Building mail-order plants was one thing. Making them
operate efficiently was something else. Around the turn of
the century a customer complained:
For heaven's sake, quit sending me sewing machines.
Every time I go to the station I find another one there.
You have shipped me five already.
Sears
mail-order executives knew of these problems and were as
unhappy as the customers about them. After much
experimenting, they introduced a time schedule. Under it,
each order, as it arrived, was given a time to be shipped.
Then no matter what happened, the order had to be in the
appropriate bin in the merchandise-assembly room at the
assigned time. It traveled to the room by an intricate
system of belts and chutes.
The time-scheduling system brought order to mail order,
enabling the Chicago plant, according to one expert, to
handle 10 times the business it handled before the system
was introduced. Before long, the system became a sort of
"seventh wonder" of the business world. Henry
Ford is reported to have visited the Chicago plant to
study the assembly-line technique used in the system.
While some executives were perfecting the scheduling
system, others were involved with other projects. Fanciful
catalog writing started by Sears became far less fanciful.
What's more, buyers began looking beyond price tags to the
quality of the good they were buying. The change in the
catalog from the flamboyant to the factual appears to have
started by the turn of the century, although Richard
Sears' influence continued for some time after. One Sears
authority says the change to factual catalog writing came
out of day-to-day decisions. Hundreds of decisions about
copy on specific products added up to a factually written
catalog.
Not only did copy improve, but some products such as
patent medicines were dropped. The 1912 catalog devoted
one less page to patent medicines than the 1911 catalog.
The 1913 catalog came out solidly against home remedies
under the banner line "Why We Have Discontinued
Patent Medicines." The improvement in the quality of
Sears goods goes hand in hand with the story of Sears
laboratory. As early as 1905 the company began insisting
not only on accurate catalog descriptions but also on
quality merchandise.
The
first laboratory opened in 1911 and, in time, became known
as the "watchdog of the catalog" suggesting
minimum standards for some products spot-testing
mail-order plant merchandise conducting scientific
comparisons between Sears and competitors' products.

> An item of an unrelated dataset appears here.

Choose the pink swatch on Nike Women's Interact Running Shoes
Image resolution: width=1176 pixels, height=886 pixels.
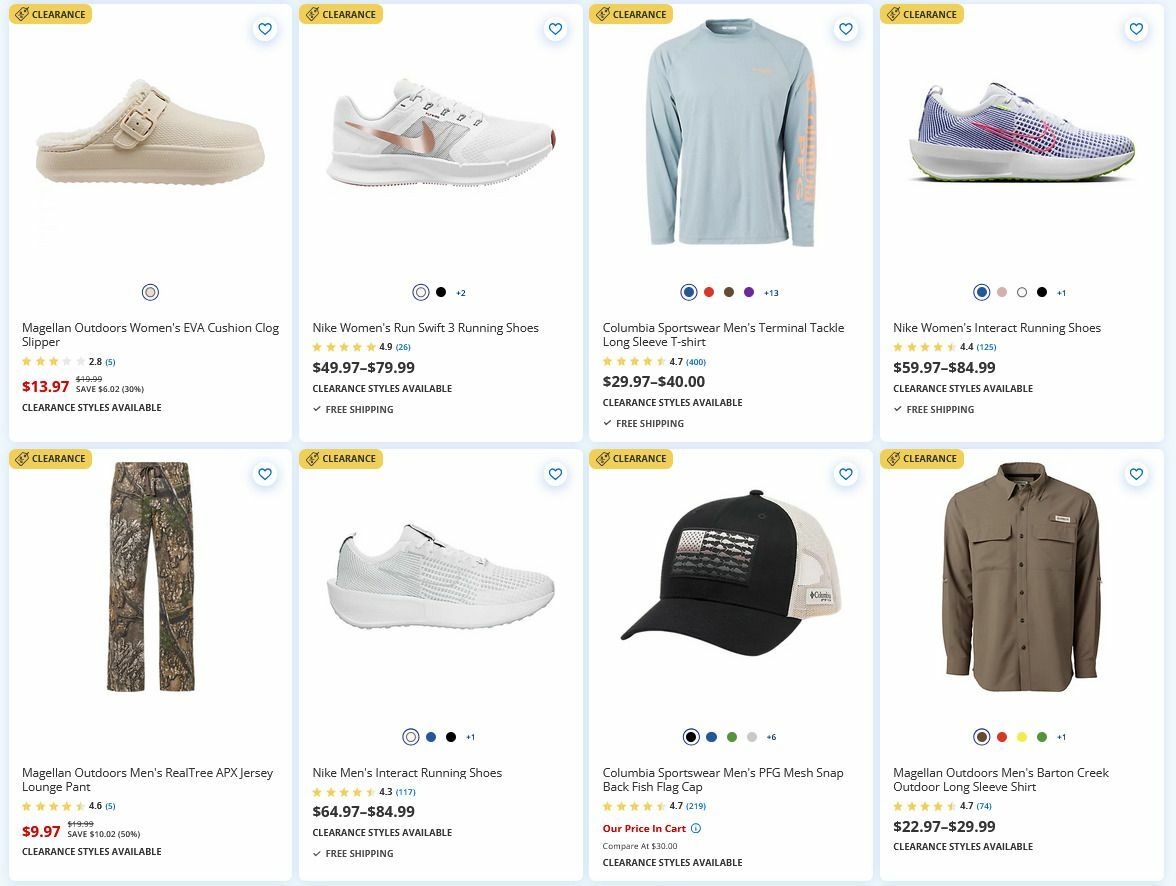pyautogui.click(x=1000, y=292)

The Sears catalog has had a varied and interesting
career. In the old days it sold "heavyweight, nice
soft-finish, black" wool cheviot coats for $4.98;
men's suits for $9.95. It sold a "Stradivarius model
violin" for $6.10 and an $8 brass banquet lamp for
$2.30. The catalog, on occasion, was given away free; on
other occasions it cost as much as 50 cents.
Famous in catalog history is the plan Richard Sears
used to put his wish books into the hands of thousands of
potential new customers. In 1905 Sears wrote to the
company's best customers in Iowa, asking each to
distribute 24 catalogs among friends and neighbors. These
customers sent Sears the names of people who received the
catalogs. When these people, in turn, sent in orders, the
original customers received premiums for their work: a
stove, a bicycle or a sewing machine. With success in
Iowa, the system was applied in other states.